***** Records

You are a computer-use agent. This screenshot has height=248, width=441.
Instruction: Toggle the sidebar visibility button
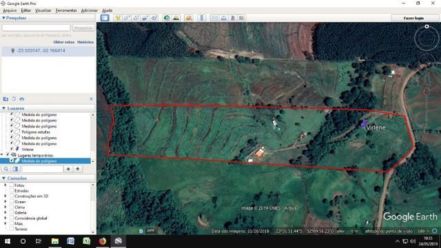[105, 18]
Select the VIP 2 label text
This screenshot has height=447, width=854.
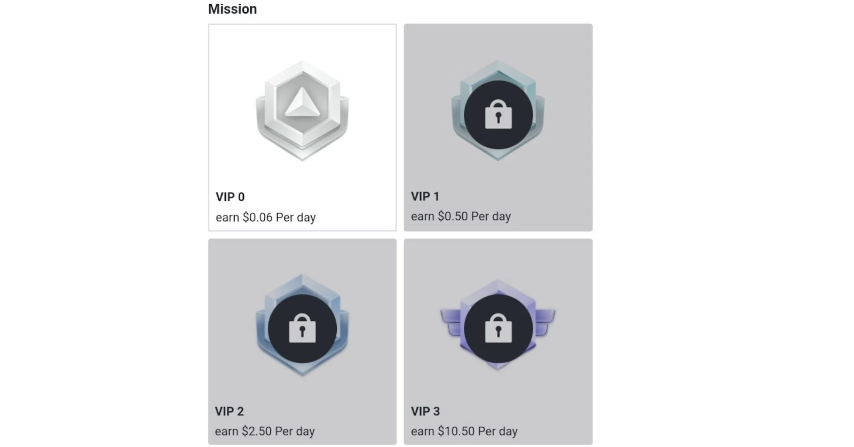pos(229,411)
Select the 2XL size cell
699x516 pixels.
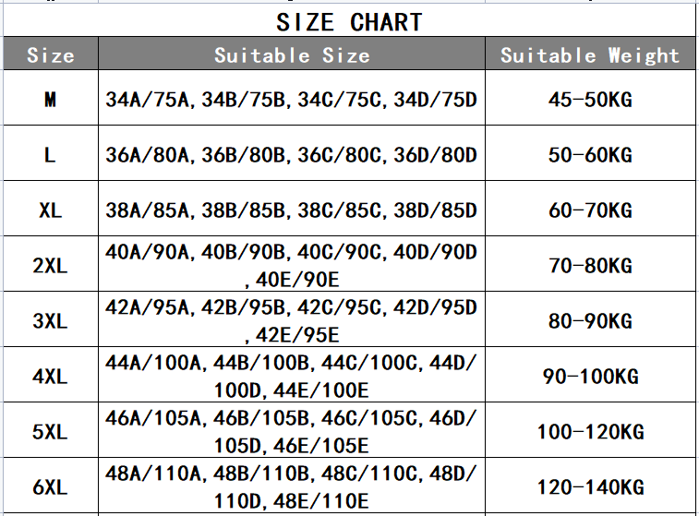click(x=51, y=266)
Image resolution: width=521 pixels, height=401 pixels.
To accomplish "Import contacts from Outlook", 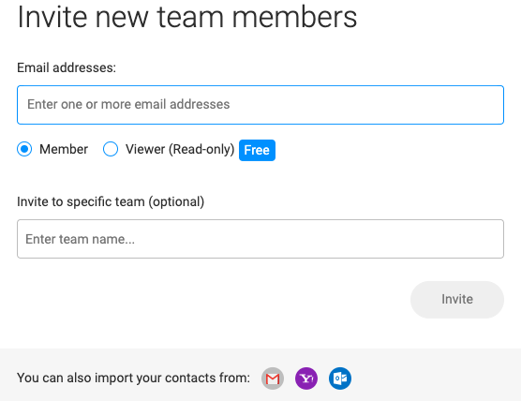I will click(340, 379).
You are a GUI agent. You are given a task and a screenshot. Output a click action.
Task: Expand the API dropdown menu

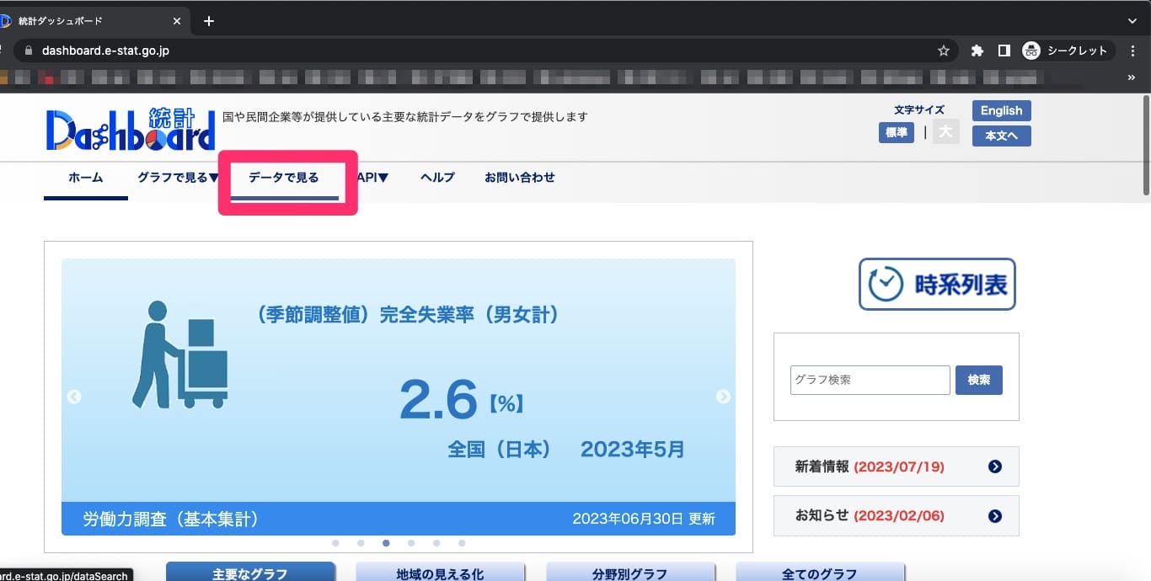[x=372, y=178]
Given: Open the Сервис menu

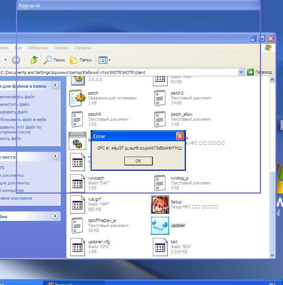Looking at the screenshot, I should tap(61, 48).

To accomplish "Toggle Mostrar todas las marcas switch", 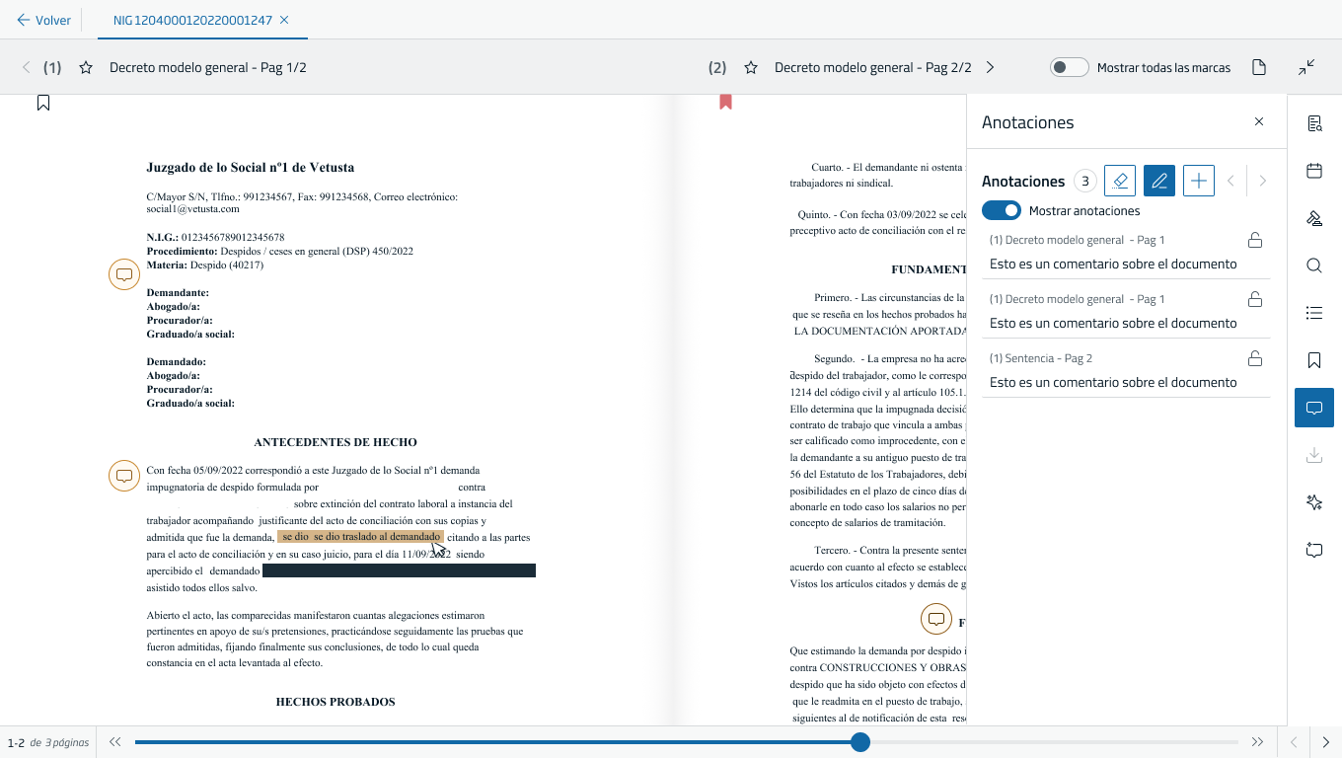I will (x=1069, y=68).
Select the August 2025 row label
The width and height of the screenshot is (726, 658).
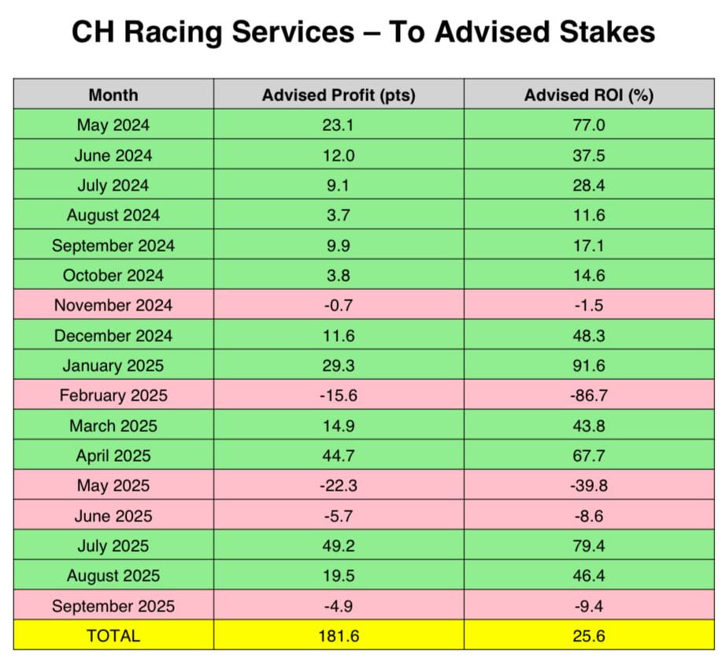(x=113, y=576)
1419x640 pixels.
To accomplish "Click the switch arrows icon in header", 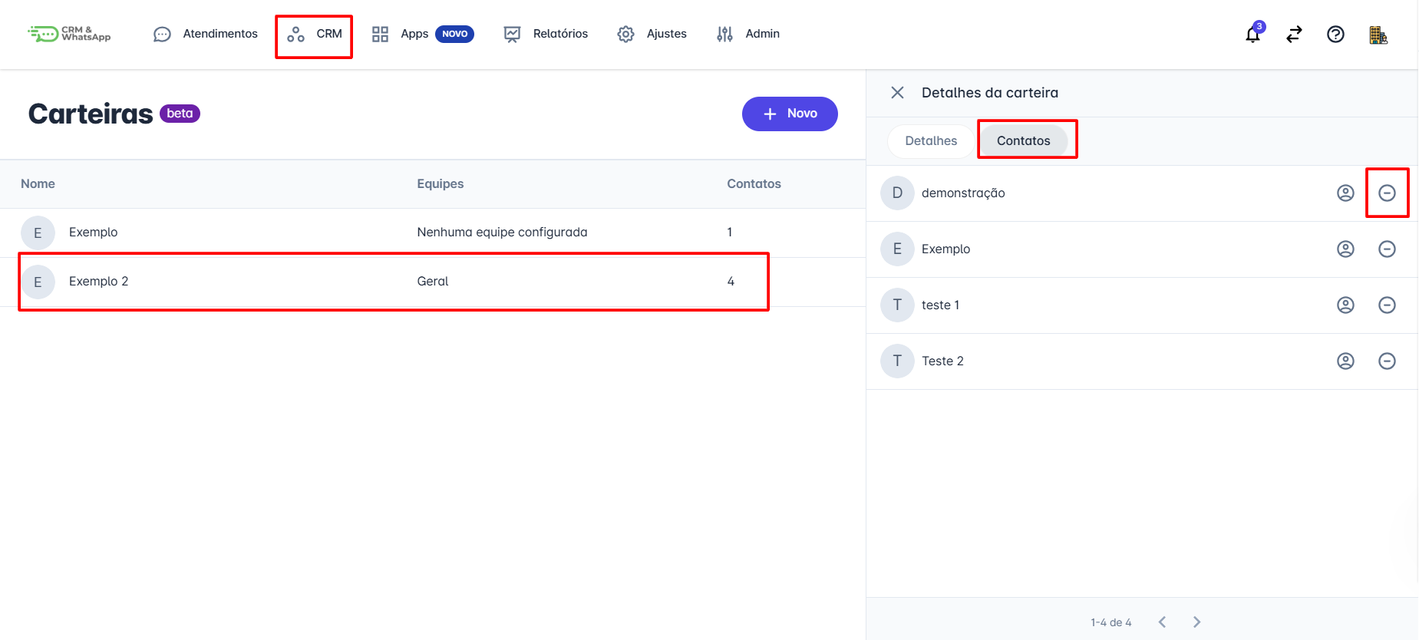I will click(1294, 35).
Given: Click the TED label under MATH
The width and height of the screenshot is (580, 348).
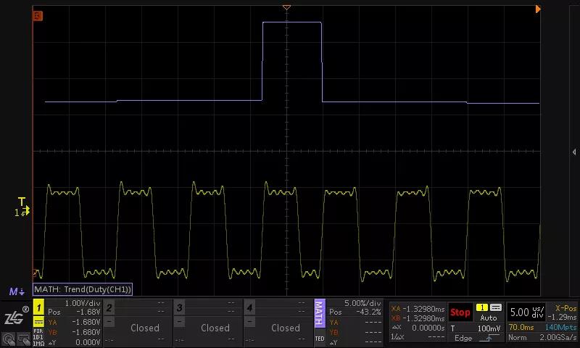Looking at the screenshot, I should point(319,339).
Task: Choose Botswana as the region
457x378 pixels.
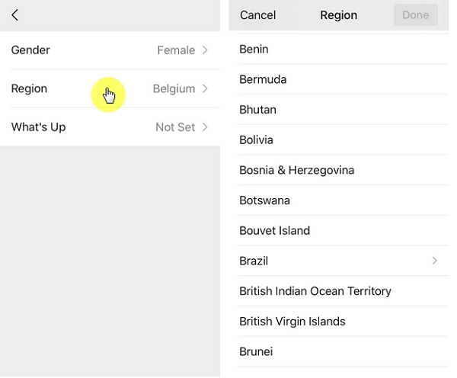Action: (264, 200)
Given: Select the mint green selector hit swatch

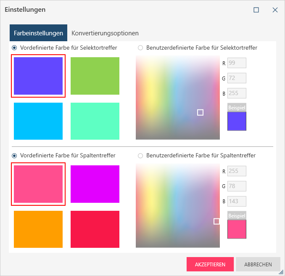Looking at the screenshot, I should click(95, 121).
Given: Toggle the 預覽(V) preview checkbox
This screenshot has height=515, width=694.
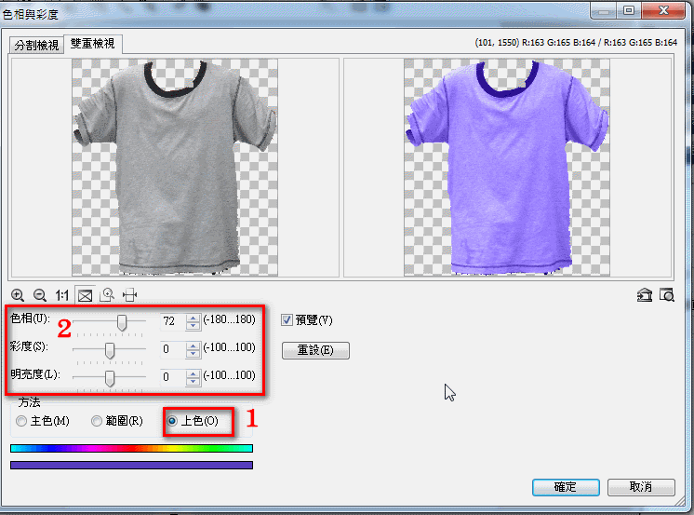Looking at the screenshot, I should point(287,320).
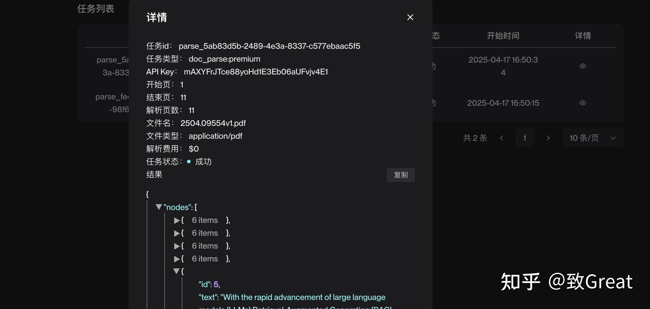Expand the first 6 items node
Screen dimensions: 650x309
click(177, 221)
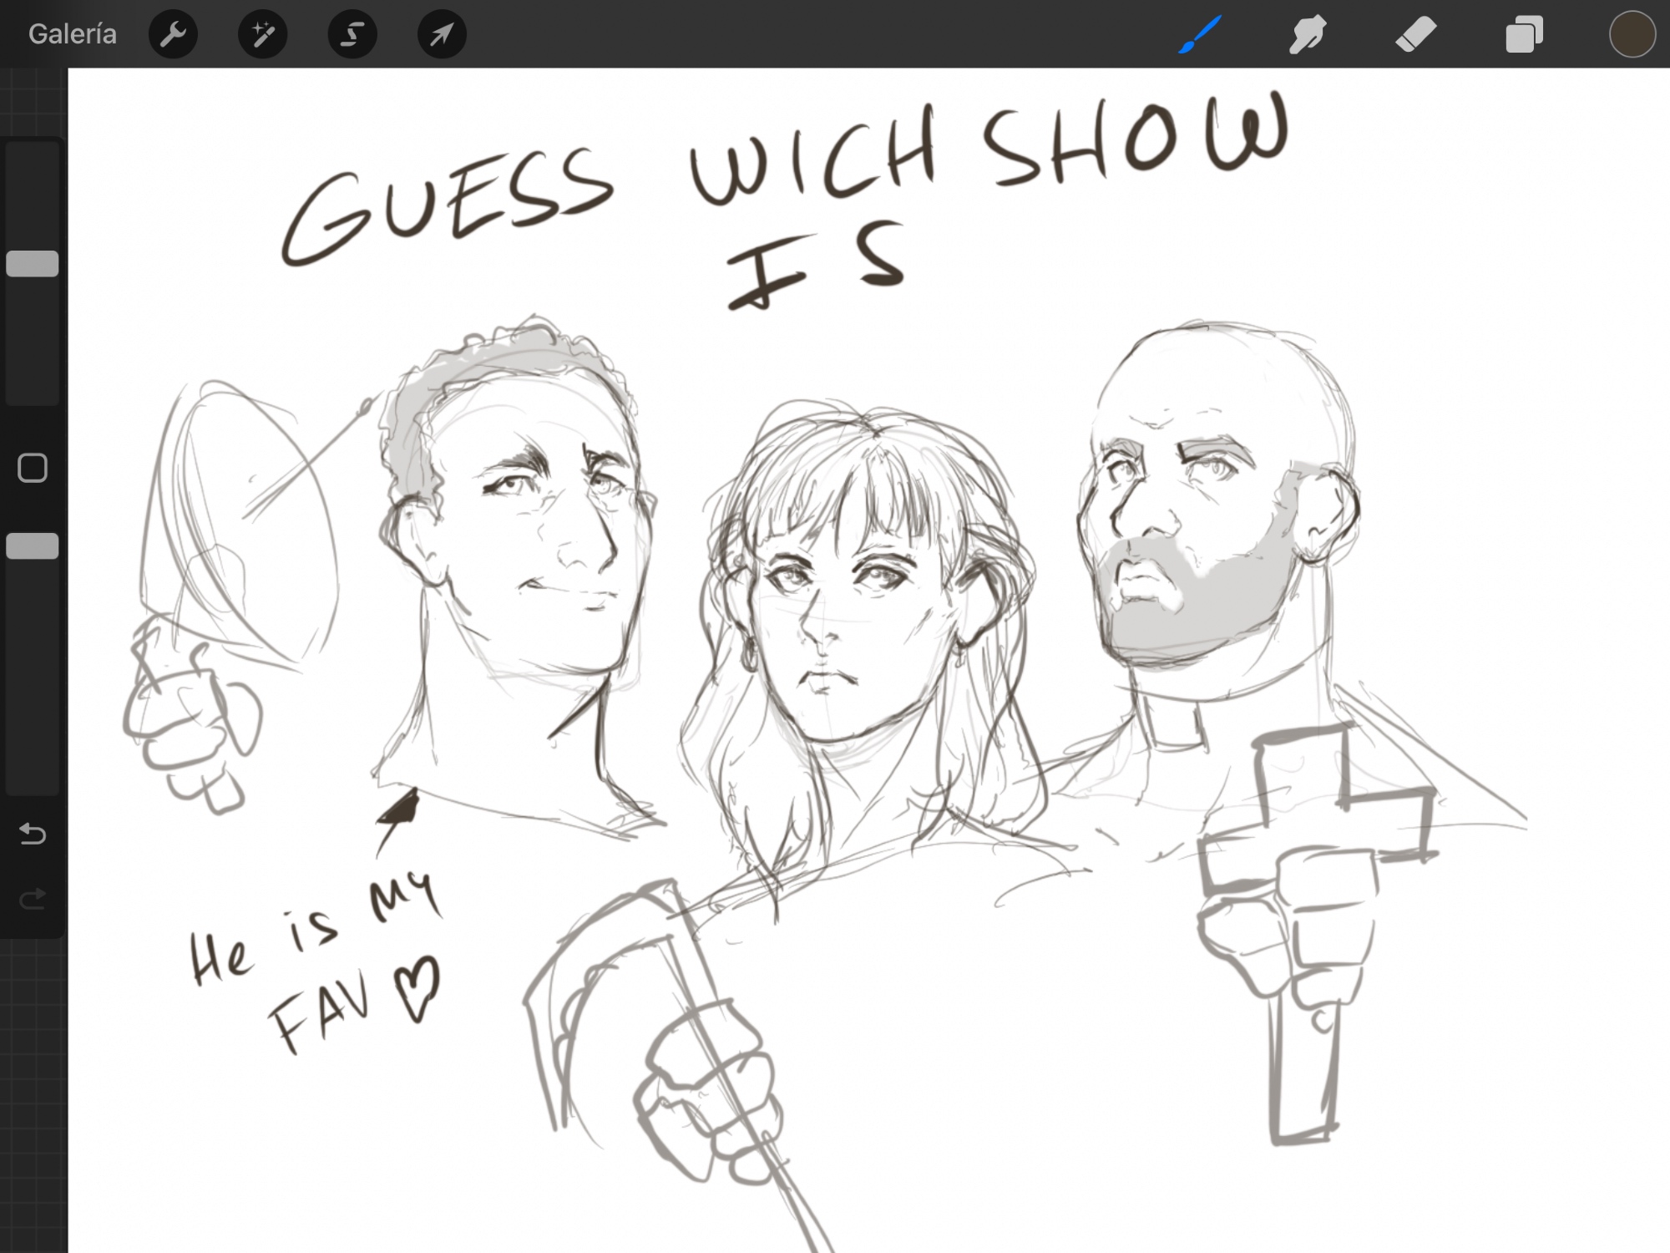Open the Adjustments magic wand menu
The image size is (1670, 1253).
[x=262, y=34]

**********

◆ **Set exercise**
Could you rewrite the entries starting at the line that has "Given: Click the TED label under MATH" and ending after the line that has "Looking at the screenshot, I should click(95, 121).", replacing "mint green" with "sky blue" and leaving everything else unchanged? Leave the pictures out of your answer.

◆ **Written answer**
Given: Click the TED label under MATH
The width and height of the screenshot is (580, 348).
Looking at the screenshot, I should point(319,339).
Task: Choose Botswana as the region
457x378 pixels.
Action: (264, 200)
Given: Select the sky blue selector hit swatch

Looking at the screenshot, I should click(95, 121).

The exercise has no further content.